== Exercise prompt ==
Change every "Locate an element on the screen" in the material below to "Point to an element on the screen", leaving everything else unchanged.

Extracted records
==============================

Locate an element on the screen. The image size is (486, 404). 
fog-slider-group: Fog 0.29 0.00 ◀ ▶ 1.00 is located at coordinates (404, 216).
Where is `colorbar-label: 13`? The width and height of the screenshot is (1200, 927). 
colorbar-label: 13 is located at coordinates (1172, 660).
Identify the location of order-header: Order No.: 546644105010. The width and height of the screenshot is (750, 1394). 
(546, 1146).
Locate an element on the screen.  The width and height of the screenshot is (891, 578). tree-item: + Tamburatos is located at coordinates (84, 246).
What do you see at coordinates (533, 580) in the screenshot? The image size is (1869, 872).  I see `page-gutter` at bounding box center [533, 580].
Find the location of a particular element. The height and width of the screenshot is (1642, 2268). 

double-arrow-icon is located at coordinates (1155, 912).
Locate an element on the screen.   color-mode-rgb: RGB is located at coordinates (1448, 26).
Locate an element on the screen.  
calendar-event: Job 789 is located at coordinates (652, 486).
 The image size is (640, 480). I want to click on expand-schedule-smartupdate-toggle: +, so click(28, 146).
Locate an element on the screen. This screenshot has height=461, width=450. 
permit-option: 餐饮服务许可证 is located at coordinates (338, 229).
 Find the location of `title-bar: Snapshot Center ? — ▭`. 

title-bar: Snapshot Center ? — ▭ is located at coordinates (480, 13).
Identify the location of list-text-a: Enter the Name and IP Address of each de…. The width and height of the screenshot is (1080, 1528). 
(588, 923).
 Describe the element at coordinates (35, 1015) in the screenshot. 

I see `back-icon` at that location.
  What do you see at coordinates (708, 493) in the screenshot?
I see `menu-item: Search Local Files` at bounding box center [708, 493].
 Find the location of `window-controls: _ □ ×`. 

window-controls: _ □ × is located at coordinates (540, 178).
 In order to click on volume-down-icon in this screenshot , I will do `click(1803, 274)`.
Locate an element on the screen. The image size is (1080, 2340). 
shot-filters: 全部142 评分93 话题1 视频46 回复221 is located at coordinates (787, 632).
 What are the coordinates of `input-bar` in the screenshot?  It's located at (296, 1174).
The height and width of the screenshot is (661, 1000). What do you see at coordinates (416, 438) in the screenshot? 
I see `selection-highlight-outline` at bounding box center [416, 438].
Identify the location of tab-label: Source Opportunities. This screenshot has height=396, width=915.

==============================

== Written solution ==
Point to an element on the screen. The image size is (486, 404). 
fog-slider-group: Fog 0.29 0.00 ◀ ▶ 1.00 is located at coordinates (404, 216).
Where is `colorbar-label: 13`? The width and height of the screenshot is (1200, 927). 
colorbar-label: 13 is located at coordinates (1172, 660).
Identify the location of order-header: Order No.: 546644105010. The width and height of the screenshot is (750, 1394). 
(546, 1146).
Point to an element on the screen.  The width and height of the screenshot is (891, 578). tree-item: + Tamburatos is located at coordinates (84, 246).
What do you see at coordinates (533, 580) in the screenshot? The image size is (1869, 872).  I see `page-gutter` at bounding box center [533, 580].
Find the location of a particular element. The height and width of the screenshot is (1642, 2268). 

double-arrow-icon is located at coordinates (1155, 912).
Point to an element on the screen.   color-mode-rgb: RGB is located at coordinates (1448, 26).
Point to an element on the screen.  
calendar-event: Job 789 is located at coordinates (652, 486).
 The image size is (640, 480). I want to click on expand-schedule-smartupdate-toggle: +, so click(28, 146).
Point to an element on the screen. This screenshot has height=461, width=450. 
permit-option: 餐饮服务许可证 is located at coordinates (338, 229).
 Find the location of `title-bar: Snapshot Center ? — ▭`. 

title-bar: Snapshot Center ? — ▭ is located at coordinates (480, 13).
Identify the location of list-text-a: Enter the Name and IP Address of each de…. The width and height of the screenshot is (1080, 1528). 
(588, 923).
 Describe the element at coordinates (35, 1015) in the screenshot. 

I see `back-icon` at that location.
  What do you see at coordinates (708, 493) in the screenshot?
I see `menu-item: Search Local Files` at bounding box center [708, 493].
 Find the location of `window-controls: _ □ ×`. 

window-controls: _ □ × is located at coordinates (540, 178).
 In order to click on volume-down-icon in this screenshot , I will do `click(1803, 274)`.
Point to an element on the screen. The image size is (1080, 2340). 
shot-filters: 全部142 评分93 话题1 视频46 回复221 is located at coordinates (787, 632).
 What are the coordinates of `input-bar` in the screenshot?  It's located at (296, 1174).
The height and width of the screenshot is (661, 1000). What do you see at coordinates (416, 438) in the screenshot? 
I see `selection-highlight-outline` at bounding box center [416, 438].
Identify the location of tab-label: Source Opportunities. This screenshot has height=396, width=915.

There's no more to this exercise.